Or, l’histoire l’a toujours prouvé, la liberté disparaît là où les
individus ne la défendent pas jalousement... Je me répète, il est vrai.
Mais
le même préambule peut toutefois annoncer des discours bien divers.
D’abord,
si par hasard, après la parution de mon article destiné à défendre la
liberté
universitaire à propos d’un problème précis de répartition des tâches,
vous vous demandiez quelle a été la suite, il est juste de satisfaire
ici une
si innocente curiosité. Ensuite, quoique cette question de notre
liberté académique
soit bien large et presque inépuisable, je ne désespère pas cependant
d’en
faire le tour en me contentant de suivre au fur et à mesure le fil des
aventures dont je vous ai déjà conté une première partie. Il s’agira
aujourd’hui des évaluations, un peu de celles que nous faisons dans nos
cours, mais surtout de celles que nous subissons en retour, et à propos
desquelles on n’a peut-être pas encore suffisamment remarqué à quel
point
elles touchent notre liberté universitaire — à moins que d’aucuns ne le
sachent au contraire trop bien.

▶ CONSIGNE
Reprenez le passage du texte sur la liberté universitaire de « Or, l’histoire l’a » à « discours bien divers. » en remplaçant « discours » par « propos ».

▶ DONNÉES BRUTES
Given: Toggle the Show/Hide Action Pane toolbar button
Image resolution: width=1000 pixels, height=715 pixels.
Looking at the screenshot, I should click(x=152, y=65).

▶ RÉSULTAT
Or, l’histoire l’a toujours prouvé, la liberté disparaît là où les
individus ne la défendent pas jalousement... Je me répète, il est vrai.
Mais
le même préambule peut toutefois annoncer des propos bien divers.